#### DATA PROVIDED
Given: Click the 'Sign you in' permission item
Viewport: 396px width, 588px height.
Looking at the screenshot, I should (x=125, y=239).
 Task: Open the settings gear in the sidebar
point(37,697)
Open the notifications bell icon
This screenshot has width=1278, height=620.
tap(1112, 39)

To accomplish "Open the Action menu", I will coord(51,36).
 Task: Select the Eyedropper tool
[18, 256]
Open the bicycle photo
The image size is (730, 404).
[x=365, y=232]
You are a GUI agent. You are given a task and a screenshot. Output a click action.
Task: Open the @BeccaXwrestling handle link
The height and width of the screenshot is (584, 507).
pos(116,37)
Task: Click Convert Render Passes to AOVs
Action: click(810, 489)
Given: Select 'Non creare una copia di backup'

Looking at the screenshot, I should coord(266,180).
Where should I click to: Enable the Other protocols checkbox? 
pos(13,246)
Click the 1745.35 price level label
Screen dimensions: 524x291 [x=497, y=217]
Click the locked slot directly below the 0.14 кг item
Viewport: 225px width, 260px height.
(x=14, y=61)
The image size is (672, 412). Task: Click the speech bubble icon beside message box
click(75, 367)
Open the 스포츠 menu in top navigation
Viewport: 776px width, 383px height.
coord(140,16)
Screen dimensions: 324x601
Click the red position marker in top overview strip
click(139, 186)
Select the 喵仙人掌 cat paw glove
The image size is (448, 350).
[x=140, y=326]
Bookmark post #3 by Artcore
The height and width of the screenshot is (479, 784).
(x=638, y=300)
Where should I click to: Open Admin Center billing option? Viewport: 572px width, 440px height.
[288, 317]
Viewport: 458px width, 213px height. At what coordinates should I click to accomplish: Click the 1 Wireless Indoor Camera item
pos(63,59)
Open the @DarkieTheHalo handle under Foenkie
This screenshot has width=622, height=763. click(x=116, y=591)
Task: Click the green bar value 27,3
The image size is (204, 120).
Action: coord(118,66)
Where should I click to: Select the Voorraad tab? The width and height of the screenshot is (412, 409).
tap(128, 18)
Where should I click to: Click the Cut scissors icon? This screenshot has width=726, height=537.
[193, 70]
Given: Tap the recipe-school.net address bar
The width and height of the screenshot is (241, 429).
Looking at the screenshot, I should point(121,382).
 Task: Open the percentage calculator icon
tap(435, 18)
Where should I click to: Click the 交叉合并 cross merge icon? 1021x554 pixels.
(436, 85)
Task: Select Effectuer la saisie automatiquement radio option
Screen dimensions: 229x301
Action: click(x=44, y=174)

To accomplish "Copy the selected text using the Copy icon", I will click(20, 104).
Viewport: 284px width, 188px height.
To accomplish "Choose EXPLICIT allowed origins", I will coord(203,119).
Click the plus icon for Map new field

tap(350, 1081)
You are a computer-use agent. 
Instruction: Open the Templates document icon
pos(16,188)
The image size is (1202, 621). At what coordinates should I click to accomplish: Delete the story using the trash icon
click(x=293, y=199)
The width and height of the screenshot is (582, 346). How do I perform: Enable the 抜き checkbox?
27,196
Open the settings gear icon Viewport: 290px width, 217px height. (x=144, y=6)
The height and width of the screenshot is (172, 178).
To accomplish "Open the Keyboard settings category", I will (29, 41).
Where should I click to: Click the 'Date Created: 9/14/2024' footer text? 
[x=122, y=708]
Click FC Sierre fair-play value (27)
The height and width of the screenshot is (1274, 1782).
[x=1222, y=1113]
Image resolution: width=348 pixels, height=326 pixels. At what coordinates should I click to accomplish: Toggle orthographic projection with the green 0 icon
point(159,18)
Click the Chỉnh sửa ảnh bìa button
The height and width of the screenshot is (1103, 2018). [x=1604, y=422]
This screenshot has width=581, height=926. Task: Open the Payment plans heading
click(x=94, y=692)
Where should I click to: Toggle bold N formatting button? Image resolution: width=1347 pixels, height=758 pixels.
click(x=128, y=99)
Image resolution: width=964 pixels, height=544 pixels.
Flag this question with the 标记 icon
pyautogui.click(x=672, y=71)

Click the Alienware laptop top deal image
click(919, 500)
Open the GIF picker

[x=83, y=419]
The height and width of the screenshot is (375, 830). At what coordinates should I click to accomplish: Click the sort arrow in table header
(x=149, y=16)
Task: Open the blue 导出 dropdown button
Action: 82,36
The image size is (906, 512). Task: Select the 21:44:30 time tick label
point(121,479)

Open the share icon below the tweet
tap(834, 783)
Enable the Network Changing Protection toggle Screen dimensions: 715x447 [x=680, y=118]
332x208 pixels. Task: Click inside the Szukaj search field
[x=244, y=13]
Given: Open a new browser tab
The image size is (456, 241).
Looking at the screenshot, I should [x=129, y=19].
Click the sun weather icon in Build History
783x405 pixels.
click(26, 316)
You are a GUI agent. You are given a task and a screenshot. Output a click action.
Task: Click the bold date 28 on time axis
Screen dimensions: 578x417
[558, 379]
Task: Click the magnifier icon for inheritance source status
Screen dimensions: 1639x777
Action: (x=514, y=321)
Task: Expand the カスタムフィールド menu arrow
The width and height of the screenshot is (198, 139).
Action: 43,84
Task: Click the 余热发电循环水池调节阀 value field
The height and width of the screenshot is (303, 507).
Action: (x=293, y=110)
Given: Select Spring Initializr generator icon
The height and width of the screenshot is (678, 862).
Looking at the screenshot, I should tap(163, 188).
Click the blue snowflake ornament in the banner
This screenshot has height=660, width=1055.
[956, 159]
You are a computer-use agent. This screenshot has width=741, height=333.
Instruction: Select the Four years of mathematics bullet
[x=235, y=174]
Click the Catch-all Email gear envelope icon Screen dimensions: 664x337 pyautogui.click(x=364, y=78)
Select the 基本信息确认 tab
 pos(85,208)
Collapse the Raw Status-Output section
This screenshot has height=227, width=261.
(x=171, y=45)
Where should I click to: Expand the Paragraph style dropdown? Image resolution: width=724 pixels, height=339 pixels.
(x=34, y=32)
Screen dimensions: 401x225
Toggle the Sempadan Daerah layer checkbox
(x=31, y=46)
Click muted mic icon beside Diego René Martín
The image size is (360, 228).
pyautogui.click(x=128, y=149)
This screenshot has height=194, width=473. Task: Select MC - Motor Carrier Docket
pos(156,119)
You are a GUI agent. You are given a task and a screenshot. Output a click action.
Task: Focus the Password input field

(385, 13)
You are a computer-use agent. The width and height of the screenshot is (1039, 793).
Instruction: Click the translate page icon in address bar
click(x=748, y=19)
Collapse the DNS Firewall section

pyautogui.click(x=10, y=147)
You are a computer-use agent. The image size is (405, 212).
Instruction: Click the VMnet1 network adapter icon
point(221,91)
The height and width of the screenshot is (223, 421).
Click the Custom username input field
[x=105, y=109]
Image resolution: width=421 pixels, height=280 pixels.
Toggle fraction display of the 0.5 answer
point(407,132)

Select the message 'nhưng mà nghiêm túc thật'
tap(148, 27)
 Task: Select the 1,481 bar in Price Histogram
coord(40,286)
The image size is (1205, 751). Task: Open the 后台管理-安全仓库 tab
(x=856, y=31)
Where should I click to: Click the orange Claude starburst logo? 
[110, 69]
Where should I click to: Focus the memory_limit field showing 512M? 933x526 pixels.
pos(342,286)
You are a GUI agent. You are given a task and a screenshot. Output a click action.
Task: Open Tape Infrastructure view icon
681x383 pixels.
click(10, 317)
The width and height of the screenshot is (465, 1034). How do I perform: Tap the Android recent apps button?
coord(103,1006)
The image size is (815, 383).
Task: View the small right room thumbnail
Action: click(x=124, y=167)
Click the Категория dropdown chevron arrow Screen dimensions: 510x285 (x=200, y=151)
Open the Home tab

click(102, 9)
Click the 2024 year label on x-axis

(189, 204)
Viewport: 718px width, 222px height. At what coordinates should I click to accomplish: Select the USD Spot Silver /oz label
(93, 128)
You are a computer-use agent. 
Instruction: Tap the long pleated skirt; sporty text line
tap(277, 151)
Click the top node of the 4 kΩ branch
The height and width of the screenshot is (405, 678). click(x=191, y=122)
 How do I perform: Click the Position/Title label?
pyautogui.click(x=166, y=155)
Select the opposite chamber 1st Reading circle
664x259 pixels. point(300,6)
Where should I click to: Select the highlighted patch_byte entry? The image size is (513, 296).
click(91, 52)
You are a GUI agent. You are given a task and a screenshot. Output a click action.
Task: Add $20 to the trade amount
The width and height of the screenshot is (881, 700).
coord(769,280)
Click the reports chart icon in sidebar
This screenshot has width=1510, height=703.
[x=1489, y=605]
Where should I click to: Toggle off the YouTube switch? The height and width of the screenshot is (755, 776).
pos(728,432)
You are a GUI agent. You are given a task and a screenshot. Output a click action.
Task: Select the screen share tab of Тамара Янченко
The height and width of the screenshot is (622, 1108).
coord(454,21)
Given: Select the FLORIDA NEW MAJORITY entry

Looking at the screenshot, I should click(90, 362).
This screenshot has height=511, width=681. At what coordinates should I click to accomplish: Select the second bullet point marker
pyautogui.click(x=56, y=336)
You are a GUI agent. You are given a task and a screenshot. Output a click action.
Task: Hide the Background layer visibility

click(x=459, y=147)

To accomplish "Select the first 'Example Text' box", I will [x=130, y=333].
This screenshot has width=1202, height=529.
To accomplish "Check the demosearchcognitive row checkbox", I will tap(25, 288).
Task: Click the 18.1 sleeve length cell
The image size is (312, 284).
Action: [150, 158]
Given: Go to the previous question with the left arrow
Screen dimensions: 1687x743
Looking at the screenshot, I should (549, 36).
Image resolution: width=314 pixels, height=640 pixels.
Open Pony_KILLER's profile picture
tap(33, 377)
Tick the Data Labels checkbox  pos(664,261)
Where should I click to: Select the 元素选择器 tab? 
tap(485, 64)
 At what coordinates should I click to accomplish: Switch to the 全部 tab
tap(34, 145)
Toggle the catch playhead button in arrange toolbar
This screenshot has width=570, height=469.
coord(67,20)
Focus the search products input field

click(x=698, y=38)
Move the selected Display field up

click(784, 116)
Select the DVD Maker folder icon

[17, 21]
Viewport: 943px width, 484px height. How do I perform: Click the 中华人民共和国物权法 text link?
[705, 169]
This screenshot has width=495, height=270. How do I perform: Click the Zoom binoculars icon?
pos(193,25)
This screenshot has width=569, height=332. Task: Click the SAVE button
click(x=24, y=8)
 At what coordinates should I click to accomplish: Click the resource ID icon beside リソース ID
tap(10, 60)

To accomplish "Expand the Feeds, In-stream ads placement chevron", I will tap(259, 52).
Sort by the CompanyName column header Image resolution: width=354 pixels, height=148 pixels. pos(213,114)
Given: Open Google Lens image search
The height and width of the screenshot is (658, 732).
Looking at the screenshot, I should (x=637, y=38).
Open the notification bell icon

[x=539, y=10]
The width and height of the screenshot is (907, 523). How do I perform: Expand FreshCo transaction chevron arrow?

#### PROBLEM TO SOLVE
Every line from the data above that contains "computer" must appear in the answer.

#### WRITTEN ANSWER
You are a computer-use agent. 
You are a computer-use agent. This screenshot has width=741, height=333.
You are a computer-use agent. The width and height of the screenshot is (1039, 793).
You are a computer-use agent. The image size is (405, 212).
You are a computer-use agent. 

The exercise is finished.